* _What the task requires_
Gather all lines in the records below that include the word "this".

* _Working data_
"""
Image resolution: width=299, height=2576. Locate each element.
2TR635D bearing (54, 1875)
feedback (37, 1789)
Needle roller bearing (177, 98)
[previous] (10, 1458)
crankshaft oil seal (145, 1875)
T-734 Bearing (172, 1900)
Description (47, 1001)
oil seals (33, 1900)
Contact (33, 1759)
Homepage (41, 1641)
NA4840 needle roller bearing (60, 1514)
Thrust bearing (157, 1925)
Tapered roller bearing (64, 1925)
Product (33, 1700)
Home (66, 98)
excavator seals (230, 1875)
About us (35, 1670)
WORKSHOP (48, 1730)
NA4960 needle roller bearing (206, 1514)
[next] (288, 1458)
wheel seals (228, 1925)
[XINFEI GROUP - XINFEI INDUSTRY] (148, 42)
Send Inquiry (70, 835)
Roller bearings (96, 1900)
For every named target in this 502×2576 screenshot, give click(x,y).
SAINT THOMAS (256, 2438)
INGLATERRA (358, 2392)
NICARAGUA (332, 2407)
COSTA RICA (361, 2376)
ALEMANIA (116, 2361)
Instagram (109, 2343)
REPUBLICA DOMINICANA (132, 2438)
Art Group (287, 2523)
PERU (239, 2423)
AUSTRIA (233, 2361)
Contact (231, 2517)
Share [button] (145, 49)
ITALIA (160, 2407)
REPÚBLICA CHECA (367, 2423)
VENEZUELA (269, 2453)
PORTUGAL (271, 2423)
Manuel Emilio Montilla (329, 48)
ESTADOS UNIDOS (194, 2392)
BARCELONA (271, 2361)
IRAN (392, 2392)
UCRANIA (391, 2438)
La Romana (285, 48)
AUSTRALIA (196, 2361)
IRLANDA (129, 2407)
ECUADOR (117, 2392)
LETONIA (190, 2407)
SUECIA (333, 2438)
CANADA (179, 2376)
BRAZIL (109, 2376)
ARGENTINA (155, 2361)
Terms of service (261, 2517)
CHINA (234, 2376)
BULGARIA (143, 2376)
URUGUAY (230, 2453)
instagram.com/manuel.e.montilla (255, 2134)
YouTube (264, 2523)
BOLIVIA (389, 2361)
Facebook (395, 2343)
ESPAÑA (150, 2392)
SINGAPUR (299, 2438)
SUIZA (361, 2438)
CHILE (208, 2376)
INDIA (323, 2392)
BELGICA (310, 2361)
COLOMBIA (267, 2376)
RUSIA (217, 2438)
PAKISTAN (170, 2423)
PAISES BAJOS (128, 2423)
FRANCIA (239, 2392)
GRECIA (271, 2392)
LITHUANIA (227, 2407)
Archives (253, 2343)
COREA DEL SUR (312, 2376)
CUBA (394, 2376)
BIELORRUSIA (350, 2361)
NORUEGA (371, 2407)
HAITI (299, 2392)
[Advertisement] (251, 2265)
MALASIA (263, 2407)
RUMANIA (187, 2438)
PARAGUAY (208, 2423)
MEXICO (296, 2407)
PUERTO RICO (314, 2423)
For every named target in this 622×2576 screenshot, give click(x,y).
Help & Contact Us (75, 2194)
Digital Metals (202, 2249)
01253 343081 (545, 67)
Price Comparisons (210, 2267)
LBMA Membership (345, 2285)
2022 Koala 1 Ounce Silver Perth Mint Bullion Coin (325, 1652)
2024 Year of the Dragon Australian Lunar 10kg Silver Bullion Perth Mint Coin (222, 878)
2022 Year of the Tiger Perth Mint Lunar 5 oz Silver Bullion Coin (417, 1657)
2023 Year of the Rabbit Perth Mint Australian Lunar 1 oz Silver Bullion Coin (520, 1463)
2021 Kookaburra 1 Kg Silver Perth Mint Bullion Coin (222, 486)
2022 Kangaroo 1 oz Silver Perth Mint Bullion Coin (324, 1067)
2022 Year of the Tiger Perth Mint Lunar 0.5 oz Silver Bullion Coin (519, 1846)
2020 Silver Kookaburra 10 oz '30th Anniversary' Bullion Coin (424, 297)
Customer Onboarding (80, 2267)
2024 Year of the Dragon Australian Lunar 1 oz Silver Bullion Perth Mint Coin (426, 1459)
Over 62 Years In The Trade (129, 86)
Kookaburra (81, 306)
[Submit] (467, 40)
"""
* _Written answer_
For every named target in this 502×2576 screenshot, give click(x,y).
For every named target in this 622×2576 screenshot, give click(x,y).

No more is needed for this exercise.